Nella riproduzione del Dialogo, avuto riguardo all’importanza che può avere tale monumento per gli studi linguistici, ci siamo imposti una fedeltà anche del solito più grande alla fonte da noi usata, che fu l’edizione di Padova. Abbiamo perciò soltanto introdotto quelle leggiere modificazioni, più che altro materiali, che, senza portare alcuna alterazione sostanziale, potevano rendere agevole la lettura: come la distinzione dell’u dal v; l’aggiunta di qualche accento; la mutazione di che’ l, se’ l, su’ l, ecc. in che ’l, se ’l, su ’l, ecc.; di cha, unito alle forme verbali di prima persona, e, poche volte, di el, in ch’ a, e ’l; e qualche lieve e necessario ritocco della punteggiatura. Del resto, e rispettammo incostanze di grafìe, e l’abuso di accenti che non avrebbero alcuna ragione di essere, e la punteggiatura non sempre razionale, e la lettera minuscola dopo il punto; chè l’introdurre modificazioni più forti, mentre non avrebbe giovato a chi non abbia cognizione del pavano, sarebbe stato partito di cui forse neppure i cultori delle scienze linguistiche ci sarebbero stati grati. A piè di pagina registrammo le varianti che risultavano dal confronto con l’edizione di Verona, la quale differisce da quella di Padova non solo per leggiere mutazioni di carattere fonetico e grafico e per alcuni errori di stampa, ma anche, in alcuni luoghi, per notevoli aggiunte o modificazioni che risguardano il senso5.

  1. Mss. Galil., Par. I, T. VI, car. 129.
  2. Cfr. Galileo Galilei e il «Dialogo de Cecco di Ronchitti da Bruzene in perpuorito de la Stella nuova», Studi e ricerche di Antonio Favaro: negli Atti del Reale Istituto Veneto di scienze, lettere ed arti; ser. V, tomo VII. Venezia, 1880-81, pag. 195-276. — A. Favaro, Galileo Galilei e lo Studio di Padova. Vol. I, pag. 286-301.
  3. La Biblioteca Nazionale di Firenze possiede un esemplare del Dialogo, segnato «CIV. 12», che già appartenne al Viviani, e sul verso del cartone porta scritto con matita, di pugno dello stesso Viviani: «P. D. Girolamo Spinelli Priore in S. Giustina di Padova nel 1619». La qual notizia trasse senza alcun dubbio il Viviani da una lettera di Lorenzo Pignoria a Galileo sotto il dì 27 dicembre 1619. Cfr. Mss. Galil., Par. I, T. VIII, car. 99.
  4. A. Favaro, Galileo Galilei e lo Studio di Padova. Vol. I, pag, 290-292.
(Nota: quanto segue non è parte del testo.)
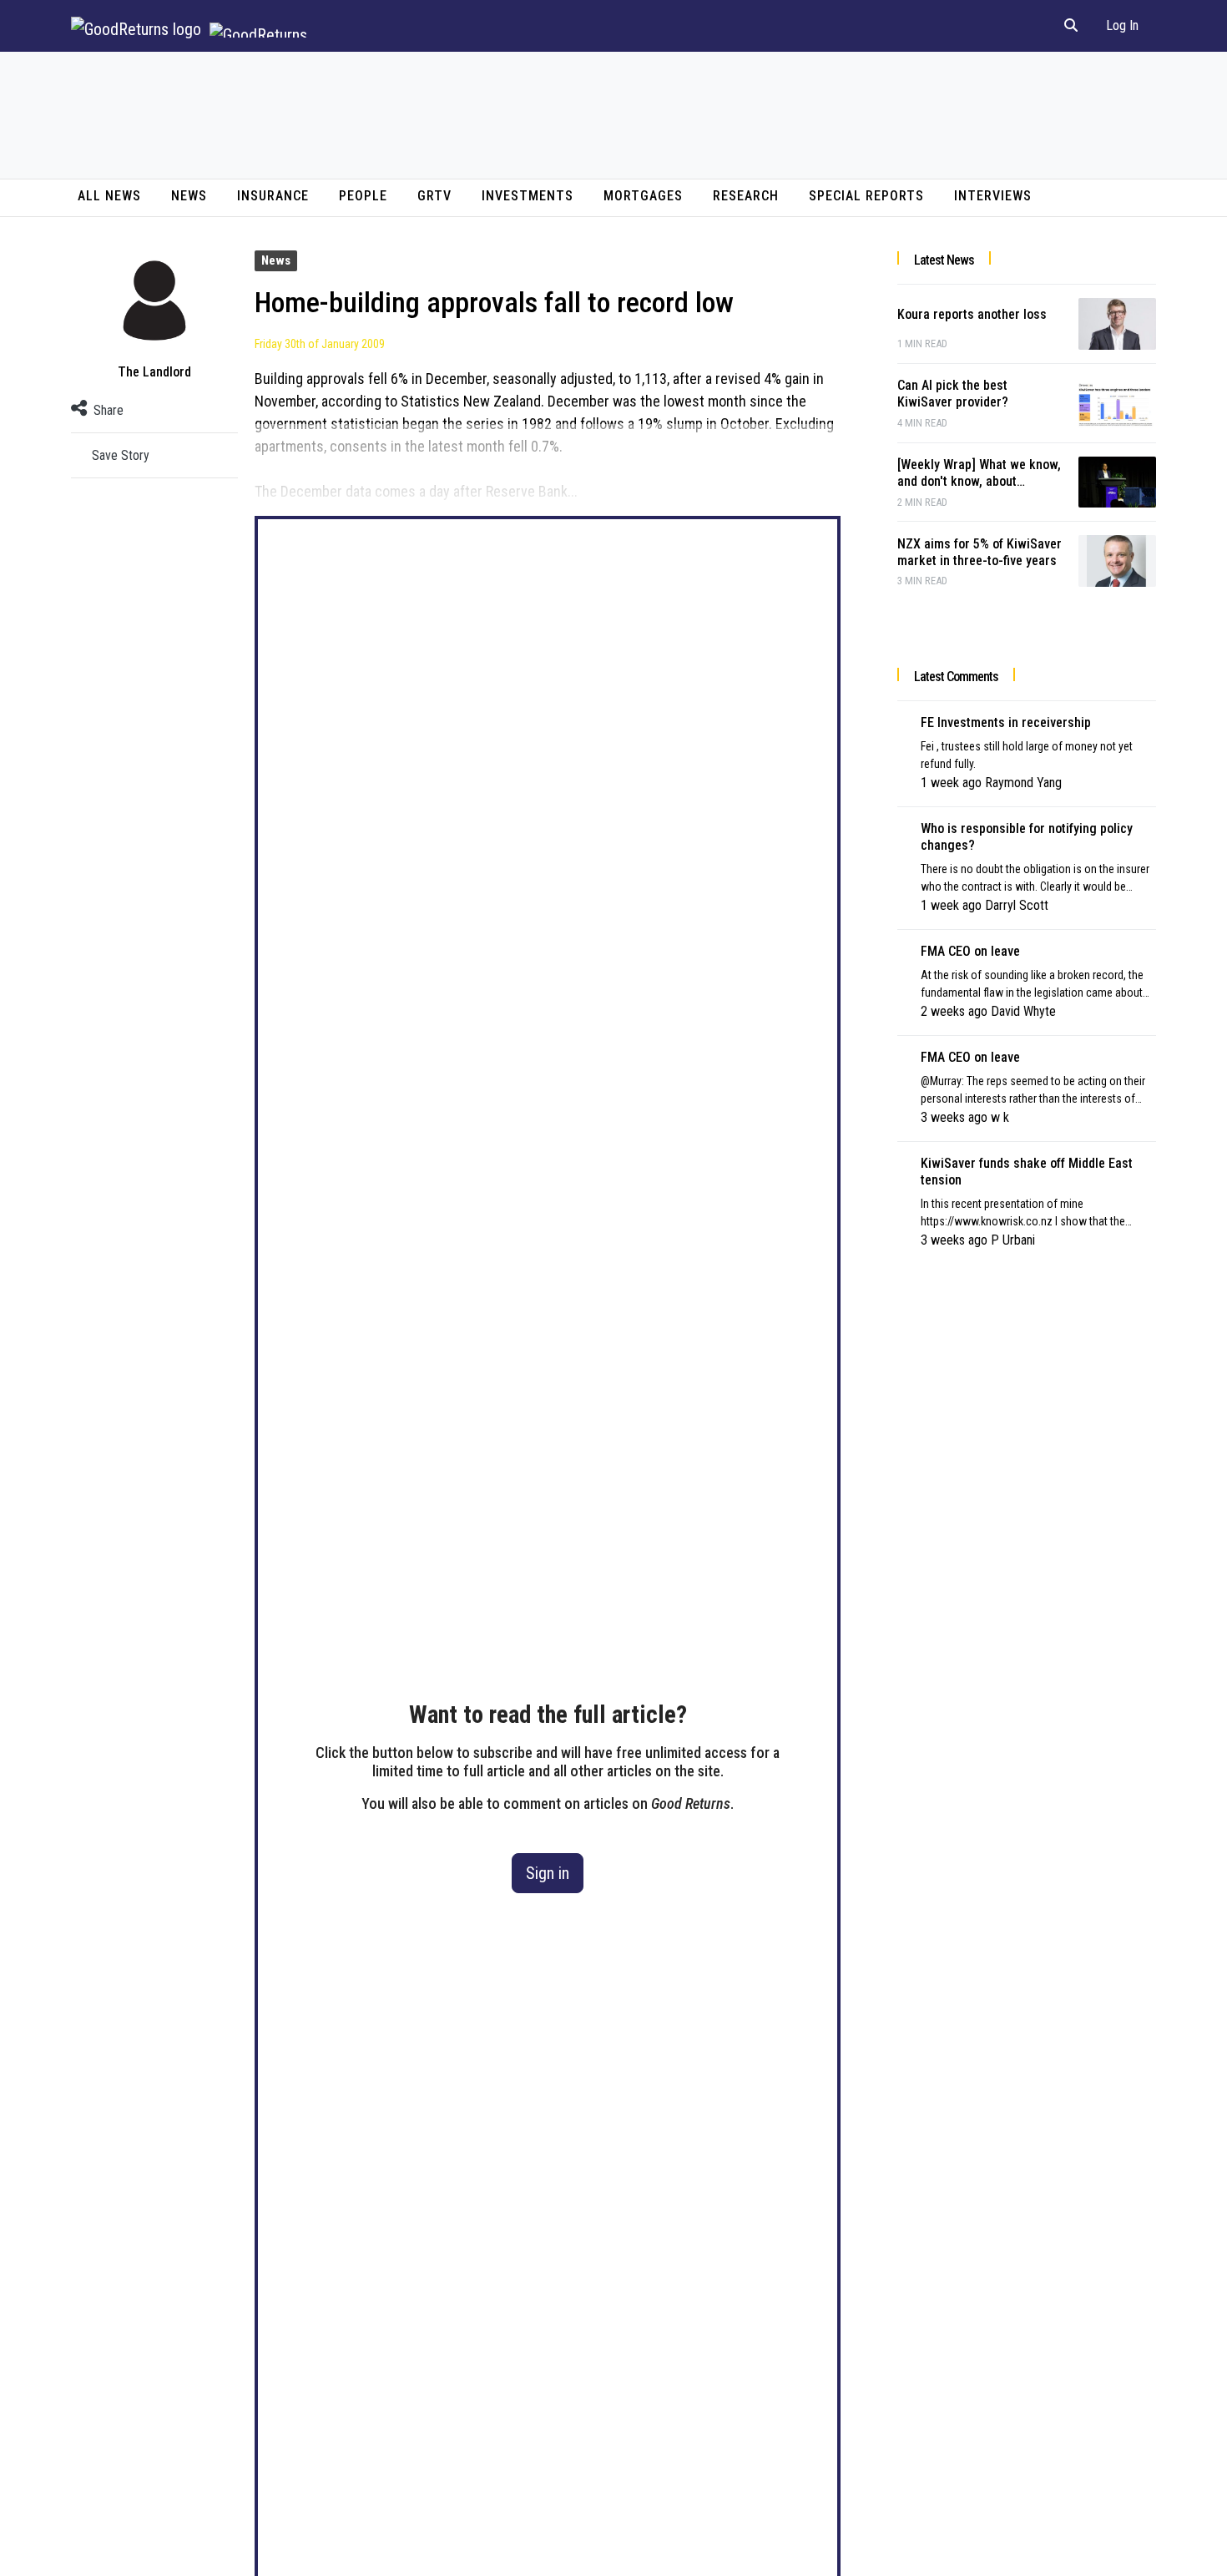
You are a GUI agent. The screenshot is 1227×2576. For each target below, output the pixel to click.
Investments (527, 196)
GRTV (434, 196)
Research (746, 196)
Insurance (273, 196)
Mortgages (643, 196)
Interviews (993, 196)
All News (109, 196)
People (363, 196)
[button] (1070, 26)
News (189, 196)
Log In (1122, 25)
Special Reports (866, 196)
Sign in (547, 1873)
  5. È anche osservabile, nella riproduzione veronese, la mancanza delle rubriche marginali che rimandano ai luoghi confutati del Discorso del Lorenzini: quanto alle quali rubriche è però da notare che in tutti gli esemplari dell’edizione padovana a noi noti fu cancellato a penna il nome di esso Lorenzini. Sono pure notevolmente modificate nella stampa veronese le ottave d’Incerto che nella padovana tengono dietro al Dialogo. Tali ottave, noi abbiamo stimato superfluo riprodurle, non avendo motivo per tenere che Galileo abbia avuto in esse parte alcuna.